▸ **Work instructions**
Without including any pictures, return the records below exactly as written.

Screenshot grounding data:

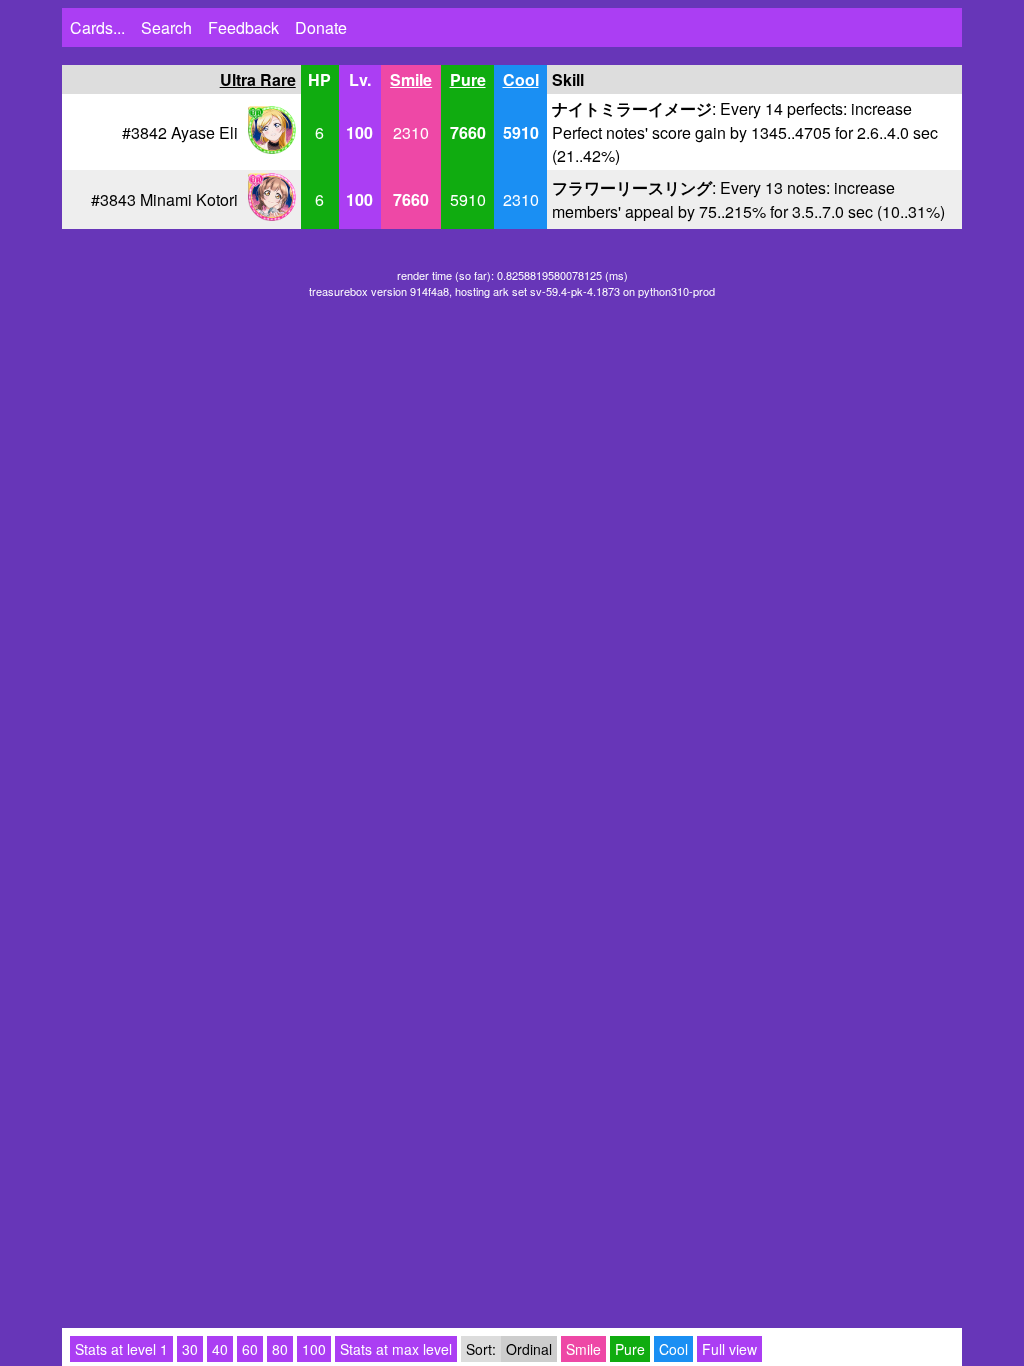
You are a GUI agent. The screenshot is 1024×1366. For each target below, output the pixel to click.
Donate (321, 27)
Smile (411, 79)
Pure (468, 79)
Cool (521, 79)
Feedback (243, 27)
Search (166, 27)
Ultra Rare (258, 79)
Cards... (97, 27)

▸ **Your response**
You are a GUI agent. The screenshot is 1024×1366. For each target below, output the pixel to click.
Donate (321, 27)
Smile (411, 79)
Pure (468, 79)
Cool (521, 79)
Feedback (243, 27)
Search (166, 27)
Ultra Rare (258, 79)
Cards... (97, 27)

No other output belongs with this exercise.